Todo o banho de sangue do início do ano pode ser analisado sob dois pontos de vista diferentes:
De um lado, a imprensa classifica esses massacres como um resultado direto do conflito existente entre as diversas facções criminosas atuantes no país. De outro, juristas e outros especialistas no sistema carcerário brasileiro afirmam que o Estado tem responsabilidade sobre os presos e, portanto, sobre tudo o que acontece dentro das penitenciárias também – incluindo os massacres deste ano.
Para Jacqueline do Prado Valles, advogada criminalista e sócia da Valles & Valles – Sociedade de Advogados, os acontecimentos do início deste ano têm um pouco dos dois cenários descritos acima. Ao mesmo tempo em que há, sim, um conflito entre as facções que coexistem dentro dos presídios, a ausência do Estado dentro das penitenciárias brasileiras também contribui para que a situação chegue ao ponto que chegou.
“Onde o Estado falha, a sociedade dá um jeito de se organizar, e isso também acontece dentro dos presídios”
Jacqueline do Prado Valles, advogada criminalista
Segundo Jacqueline, quando o Estado não está presente dentro dos presídios, o poder tende a cair diretamente nas mãos das facções. “Se o governo não disponibiliza médicos para atender os detentos ou transporte para levar as famílias até a cidade onde parentes estão presos, as facções vão viabilizar tudo isso”, conta ela. “Não é à toa que o PCC [Primeiro Comando da Capital, grupo original de São Paulo] tem convênio médico, odontológico, frota de ônibus e até um fundo para bancar cirurgias médicas. E tudo financiado com dinheiro do crime”.
Para ela, a falta de atendimento médico providenciado pelo governo é só um dos inúmeros problemas dentro das prisões. “O Estado falha até mesmo na garantia dos direitos fundamentais de todo indivíduo. Há presídios onde os detentos jejuam por mais de 12 horas, sem falar nas celas superlotadas com praticamente nenhuma entrada de ar”.
Ainda de acordo com a advogada, é muito comum as pessoas confundirem direitos mínimos com regalias quando se referem a presidiários. “Elas esquecem que a pena que um detento cumpre é o encarceramento, a privação da liberdade.

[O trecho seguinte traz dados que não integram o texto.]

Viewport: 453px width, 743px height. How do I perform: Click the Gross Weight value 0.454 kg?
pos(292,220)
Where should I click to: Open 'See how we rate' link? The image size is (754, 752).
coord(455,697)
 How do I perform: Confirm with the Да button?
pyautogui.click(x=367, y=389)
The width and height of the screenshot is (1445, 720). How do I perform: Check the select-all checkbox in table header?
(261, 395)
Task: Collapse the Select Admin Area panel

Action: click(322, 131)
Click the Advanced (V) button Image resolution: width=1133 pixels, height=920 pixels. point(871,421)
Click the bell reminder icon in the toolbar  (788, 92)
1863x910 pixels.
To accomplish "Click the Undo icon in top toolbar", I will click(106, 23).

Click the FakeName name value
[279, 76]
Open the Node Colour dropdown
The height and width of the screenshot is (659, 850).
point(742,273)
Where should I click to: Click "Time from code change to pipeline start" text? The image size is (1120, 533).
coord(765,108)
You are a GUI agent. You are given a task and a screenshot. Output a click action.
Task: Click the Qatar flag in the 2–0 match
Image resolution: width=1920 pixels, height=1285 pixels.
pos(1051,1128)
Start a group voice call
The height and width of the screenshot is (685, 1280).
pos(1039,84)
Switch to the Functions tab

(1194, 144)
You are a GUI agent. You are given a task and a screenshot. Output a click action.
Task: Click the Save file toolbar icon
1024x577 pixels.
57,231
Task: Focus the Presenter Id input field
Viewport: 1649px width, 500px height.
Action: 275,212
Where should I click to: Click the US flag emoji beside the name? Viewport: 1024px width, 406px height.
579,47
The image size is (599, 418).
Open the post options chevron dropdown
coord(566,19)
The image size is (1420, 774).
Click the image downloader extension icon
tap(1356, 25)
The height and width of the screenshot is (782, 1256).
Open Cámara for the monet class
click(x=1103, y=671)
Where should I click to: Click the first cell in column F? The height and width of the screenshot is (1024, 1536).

Mas, mesmo estando preso, ele continua sendo um indivíduo que come, bebe, dorme, respira e por aí vai”, explica. “Outro exemplo são as famosas ‘saidinhas’, quando o preso é liberado para visitar a família no Natal, por exemplo. Não é uma regalia, é um direito previsto em lei para que o indivíduo que foi preso possa, aos poucos, voltar a conviver em sociedade”.
Construir presídios resolve o problema do nosso sistema carcerário?
Essa estrutura é tão profunda que, para acabar com ela, é preciso investigar e chegar até a raiz do problema. E a situação está tão crítica que “construir mais presídios para acabar com a superlotação ou até mesmo endurecer penas são medidas que não resolveriam nada, muito menos enfraqueceriam o poder das facções”, diz Jacqueline. Isso porque, quando se constrói mais celas, trata-se o efeito e não a causa do problema.
Da mesma forma, mudar a situação caótica do sistema carcerário no Brasil – cuja população é a quarta maior do mundo, com mais de 600 mil presos – também envolve o cumprimento das leis penais, que, além do encarceramento como forma de punição, também preveem a ressocialização do indivíduo após o fim da pena. E o Estado também não está presente no momento em que ele retorna à liberdade. Para a advogada, instaurar a pena de morte tampouco resolveria o problema. “É só olhar para países que têm esse tipo de pena previsto em lei”, diz. “Não é que reduziu a criminalidade, ela só aumentou”.